Erzählen Sie uns doch bitte ein wenig vom Alltag in der Communität.

Birgit-Marie Henniger: Der Alltag in der Communität ist zunächst einmal geprägt durch das gemeinsame Leben, die Gebetszeiten um 6.15, 11 und 17.30 Uhr sowie durch die Komplet und Gottesdienste. Ansonsten sind wir Schwestern in den unterschiedlichsten Arbeitsbereichen tätig, zum Beispiel in der Verwaltung, im Garten, in der Küche, in der Schneiderei oder aber im Gästehaus oder in unserem Pflegeheim.

 

Die Communität ist in vielen Bereichen tätig. Wo werden Sie Schwerpunkte setzen und worin sehen Sie Herausforderung für die Zukunft?

Birgit-Marie Henniger: Mir ist es ganz wichtig, erst einmal zu hören und die Gemeinschaft aus dieser Sicht zu erleben. Ich übernehme ja eine gut aufgestellte und geordnete Gemeinschaft, die ich nun weiterführen darf. Viele Strukturen sind vorhanden und haben sich bewährt. Gleichzeitig hat sich aber auch die Altersstruktur in der Communität verändert, sodass wir schauen müssen, wie wir uns gut ordnen können. Die Ressourcen haben sich verändert und wir werden manche Fragen anders stellen müssen, aber die Grundfrage bleibt die gleiche: Was ist unser Auftrag als Ordensgemeinschaft unter den heutigen politischen und gesellschaftlichen Bedingungen?

 

Welche Rolle spielt Ihre Gemeinschaft innerhalb der Kirche?

Birgit-Marie Henniger: Wir verstehen uns als Glied der evangelisch-lutherischen Kirche und sind dennoch eigenständig. Wir wollen eine gute Ergänzung und für unsere Landeskirche ein gutes Gegenüber sein.

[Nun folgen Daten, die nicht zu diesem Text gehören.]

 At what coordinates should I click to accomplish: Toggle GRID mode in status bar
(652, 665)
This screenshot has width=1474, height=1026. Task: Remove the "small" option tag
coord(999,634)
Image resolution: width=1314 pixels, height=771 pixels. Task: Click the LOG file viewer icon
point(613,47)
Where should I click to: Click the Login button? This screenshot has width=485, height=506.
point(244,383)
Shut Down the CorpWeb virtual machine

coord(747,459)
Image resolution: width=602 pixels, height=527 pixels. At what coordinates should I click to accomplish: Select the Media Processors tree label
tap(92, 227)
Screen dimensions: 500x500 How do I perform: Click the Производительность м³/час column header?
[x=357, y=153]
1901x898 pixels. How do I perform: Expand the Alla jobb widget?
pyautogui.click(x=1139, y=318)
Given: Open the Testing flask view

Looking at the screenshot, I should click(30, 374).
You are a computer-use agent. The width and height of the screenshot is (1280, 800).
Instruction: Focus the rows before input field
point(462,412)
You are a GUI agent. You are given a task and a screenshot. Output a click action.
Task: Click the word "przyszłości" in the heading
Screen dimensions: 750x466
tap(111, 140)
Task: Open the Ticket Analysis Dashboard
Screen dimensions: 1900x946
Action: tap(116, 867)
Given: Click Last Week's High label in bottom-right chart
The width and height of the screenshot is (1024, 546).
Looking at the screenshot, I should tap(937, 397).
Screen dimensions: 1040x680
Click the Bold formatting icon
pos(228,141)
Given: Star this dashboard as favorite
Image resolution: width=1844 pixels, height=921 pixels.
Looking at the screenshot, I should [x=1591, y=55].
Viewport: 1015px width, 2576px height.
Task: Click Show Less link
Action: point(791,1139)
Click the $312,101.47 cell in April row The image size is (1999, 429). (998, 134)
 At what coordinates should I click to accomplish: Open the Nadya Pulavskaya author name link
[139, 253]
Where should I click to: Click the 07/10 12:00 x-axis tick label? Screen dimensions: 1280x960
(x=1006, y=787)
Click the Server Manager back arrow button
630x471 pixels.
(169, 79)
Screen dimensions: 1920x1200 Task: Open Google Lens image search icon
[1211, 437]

Vielleicht können bei uns auch Menschen einen Raum finden, die bisher noch kaum Kontakt zur Kirche hatten. Einen wichtigen Dienst für unsere Kirche sehe ich auch in der Stärkung von Multiplikatoren, von Pfarrerinnen und Pfarrern und anderen hauptamtlichen Mitarbeiterinnen und Mitarbeitern, zum Beispiel durch das Programm "Atem holen" oder die Ausbildung in geistlicher Begleitung.